La soledad narcisista tiene premio. Millones de pájaros humanos sobrevuelan el mando de la tele. En su estilo amanerado y simple sucumben a la ausencia de amor. Degeneran en la individualidad y escapan al control de la familia, del clan, de la tribu, y hasta de la olla nacionalista o populista. Allí –en ese espacio de soledad- refugiados esperan un sueño, o luchan por él. Con miedo, a ser tragados por almas traviesas que chantajean por amor. Son quienes deciden aguantar los fuertes vientos interiores que les azotan. En aquel espacio donde los padres o las madres se agigantan y dictan normas o moral. Pero estos señores de la individualidad asaltan los gimnasios, o las neveras, o el sexo solo, o acompañado. No gimotean, ¿o sí? Quizás frente a la tele exclusivamente cuando un amor de ficción es correspondido o no. El mundo está lleno de grandes desa-morados que reclaman sin más, ternura y pistolas llenas de rosa y carmín.

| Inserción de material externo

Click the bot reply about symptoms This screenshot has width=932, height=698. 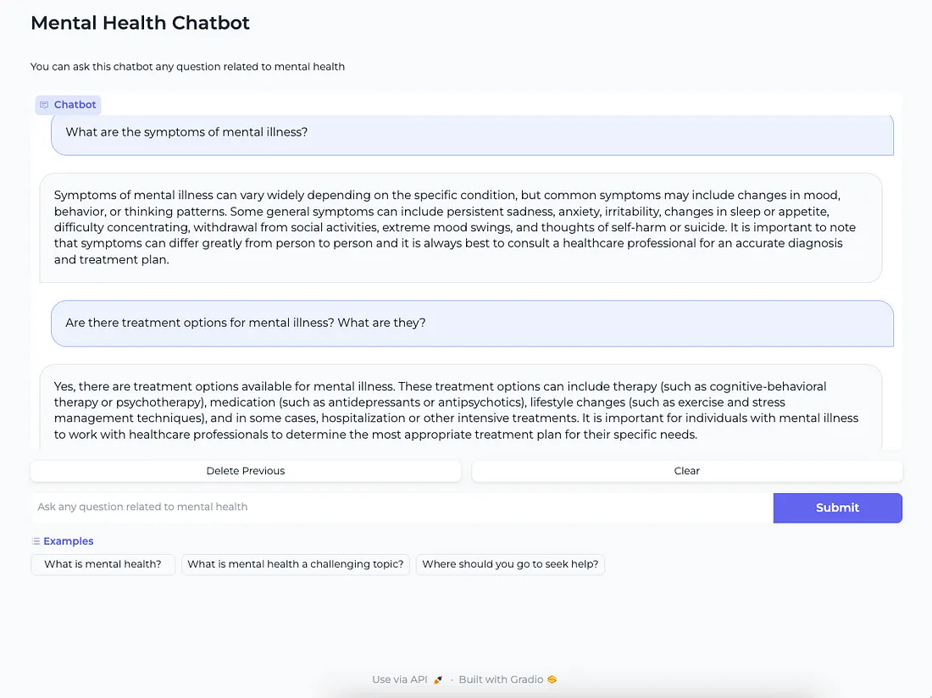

Pero saben que la navidad tiene su precio, que el mantel de fiesta mayor esconde una trampa. Estas rigideces que la sopa familiar les esconde, es su mayor miedo.
Por ello sobrevuelan el compromiso, aman la carne, sueñan con aventuras donde su amado o amada; o amado/amado; o amada/amada les respete y llene su boca o sus piernas de solo melodías sin traiciones.

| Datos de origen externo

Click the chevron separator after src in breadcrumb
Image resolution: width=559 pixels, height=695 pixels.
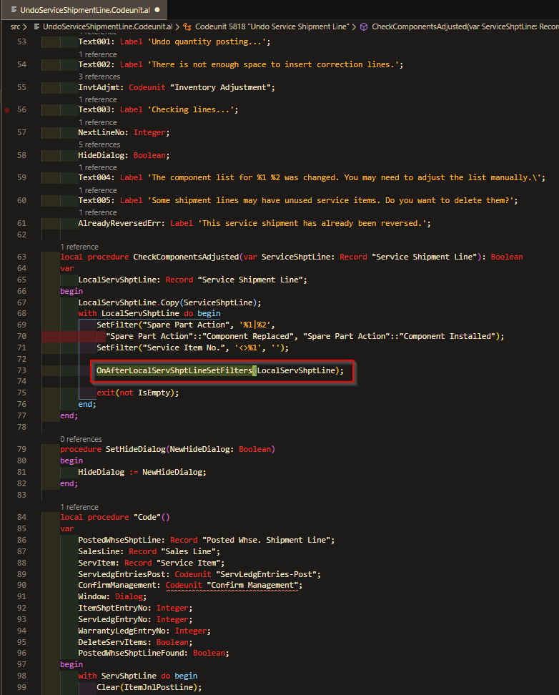(x=26, y=26)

Para ello hacen Reiky, dejan de fumar, se estiran los senos, o se dejan crecer las pantorrillas. Todos aman el incesto, la fiebre de viernes noche, la sudadera prestada de su amado/da. Pero todos temen al compromiso que vaya más allá de la carne. Tal vez unirse a otro y descubrir que este no sea parejo, sino le domine un deseo antiguo de control hasta de sus sueños.